Expert Health Articles

Understanding and Treating Facet Joint Pain

William Hogan, MD

Pain Management
Blanchard Valley Pain Management

Back pain is one of the most common medical complaints, affecting millions of Americans every year. While conditions like herniated discs, stenosis, and pinched nerves are often the suspected culprits, in many cases, the true source is facet joint pain.

What Are Facet Joints?

The facet joints are small stabilizing joints between each vertebra that allow flexibility and movement in the spine. Like other joints in the body, the facet joints can become inflamed or arthritic, or sustain injury over time from repetitive stress, trauma, or degenerative changes.
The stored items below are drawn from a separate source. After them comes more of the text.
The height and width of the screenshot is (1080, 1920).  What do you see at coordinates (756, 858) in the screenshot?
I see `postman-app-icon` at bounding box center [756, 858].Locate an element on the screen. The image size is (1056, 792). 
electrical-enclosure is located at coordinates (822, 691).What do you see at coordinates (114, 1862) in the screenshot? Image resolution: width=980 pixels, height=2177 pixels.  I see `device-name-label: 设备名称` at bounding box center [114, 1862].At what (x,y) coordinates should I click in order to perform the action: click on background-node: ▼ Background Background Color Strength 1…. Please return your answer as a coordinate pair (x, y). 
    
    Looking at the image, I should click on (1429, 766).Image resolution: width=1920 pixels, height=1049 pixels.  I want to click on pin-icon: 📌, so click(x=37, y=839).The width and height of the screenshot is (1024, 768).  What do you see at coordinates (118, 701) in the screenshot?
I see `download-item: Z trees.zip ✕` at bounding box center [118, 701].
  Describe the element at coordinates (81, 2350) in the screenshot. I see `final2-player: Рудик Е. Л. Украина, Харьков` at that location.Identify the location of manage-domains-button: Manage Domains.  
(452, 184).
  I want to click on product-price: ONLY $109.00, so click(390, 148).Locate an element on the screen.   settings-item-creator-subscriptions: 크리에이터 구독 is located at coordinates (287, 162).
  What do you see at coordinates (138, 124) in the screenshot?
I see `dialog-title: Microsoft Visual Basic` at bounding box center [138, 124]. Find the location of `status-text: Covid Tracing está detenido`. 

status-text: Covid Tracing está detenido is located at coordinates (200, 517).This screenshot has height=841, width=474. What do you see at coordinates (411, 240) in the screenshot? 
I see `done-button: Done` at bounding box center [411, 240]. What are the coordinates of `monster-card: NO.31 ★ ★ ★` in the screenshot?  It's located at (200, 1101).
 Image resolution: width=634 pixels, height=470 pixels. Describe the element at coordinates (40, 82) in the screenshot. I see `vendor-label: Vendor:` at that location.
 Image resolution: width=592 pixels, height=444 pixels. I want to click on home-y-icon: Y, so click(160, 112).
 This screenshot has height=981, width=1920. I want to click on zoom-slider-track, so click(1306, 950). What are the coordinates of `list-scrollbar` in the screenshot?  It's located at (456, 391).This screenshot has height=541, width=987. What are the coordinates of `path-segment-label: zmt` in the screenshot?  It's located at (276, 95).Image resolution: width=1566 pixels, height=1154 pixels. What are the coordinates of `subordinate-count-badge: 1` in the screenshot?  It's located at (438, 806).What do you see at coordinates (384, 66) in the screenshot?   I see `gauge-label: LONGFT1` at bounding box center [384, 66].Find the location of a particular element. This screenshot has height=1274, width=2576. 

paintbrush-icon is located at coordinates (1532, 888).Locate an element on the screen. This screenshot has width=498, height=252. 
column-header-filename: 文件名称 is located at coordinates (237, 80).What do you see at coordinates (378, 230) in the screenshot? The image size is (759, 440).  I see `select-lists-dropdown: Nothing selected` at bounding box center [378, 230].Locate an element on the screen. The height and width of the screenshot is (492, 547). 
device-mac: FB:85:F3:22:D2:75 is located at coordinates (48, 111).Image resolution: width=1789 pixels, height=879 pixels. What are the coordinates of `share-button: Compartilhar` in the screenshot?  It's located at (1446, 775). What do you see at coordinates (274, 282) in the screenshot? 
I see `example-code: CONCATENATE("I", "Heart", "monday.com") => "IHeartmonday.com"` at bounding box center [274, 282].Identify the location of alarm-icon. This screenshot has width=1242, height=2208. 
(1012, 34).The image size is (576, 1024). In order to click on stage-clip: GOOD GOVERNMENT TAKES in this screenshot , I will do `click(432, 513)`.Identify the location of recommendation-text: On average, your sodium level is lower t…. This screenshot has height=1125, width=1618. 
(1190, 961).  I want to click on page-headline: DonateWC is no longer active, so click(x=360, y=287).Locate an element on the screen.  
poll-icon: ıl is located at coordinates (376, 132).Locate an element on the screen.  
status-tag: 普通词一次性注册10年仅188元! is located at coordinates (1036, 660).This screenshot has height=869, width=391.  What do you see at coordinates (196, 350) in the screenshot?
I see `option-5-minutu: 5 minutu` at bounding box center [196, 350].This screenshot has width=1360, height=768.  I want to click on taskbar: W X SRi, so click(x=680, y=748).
Facet joints are well-supplied by medial nerves from the spinal cord. When these joints malfunction and become painful, they can produce significant back and neck pain that radiates into the shoulders, hips, buttocks, or legs.

How Common is Facet Joint Pain?

Facet joint issues are thought to be a primary cause of chronic spine pain in up to 45% of patients. While facet disorders can affect any age group, they are more prevalent in older adults due to years of repetitive stress and arthritic changes.

Signs & Symptoms of Facet Pain

Patients suffering from facet-mediated pain typically experience chronic, dull aching in the back or neck; pain that worsens with activity/movement; stiffness and loss of spine flexibility; muscle spasms and tenderness around the affected area.

For some, facet joint pain is localized. For others, it radiates into the shoulders, buttocks, hips, or legs in a pattern that may mimic other spine conditions. This can make an accurate diagnosis quite difficult.

Diagnosing Facet Joint Pain

Providers use a variety of methods to diagnose facet disorders, including physical examination assessing spine mobility and pinpointing pain sources; diagnostic facet joint injections which numb the suspected joints for temporary relief; and imaging like X-rays, MRI, or CT scans to visualize joint damage or inflammation.

Treatment Options

 While facet joint pain doesn't have a permanent cure, it can be very effectively managed through:

  • Facet joint injections/medial branch blocks – steroid injections that reduce inflammation in affected joints
  • Radiofrequency Ablation (RFA) – using heat to disable the nerves transmitting the pain signals
  • Physical therapy – range of motion and strengthening exercises
  • Oral medications such as NSAIDs, muscle relaxants, or neuropathic pain relievers
  • Alternative therapies such as acupuncture, massage, or chiropractic care
  • Interventions such as facet rhizotomy, stabilization, or fusion surgery (in severe cases)

Don't resign yourself to chronic back pain. If you suffer from persistent spinal pain and have not found relief, facet joint dysfunction could be the underlying cause.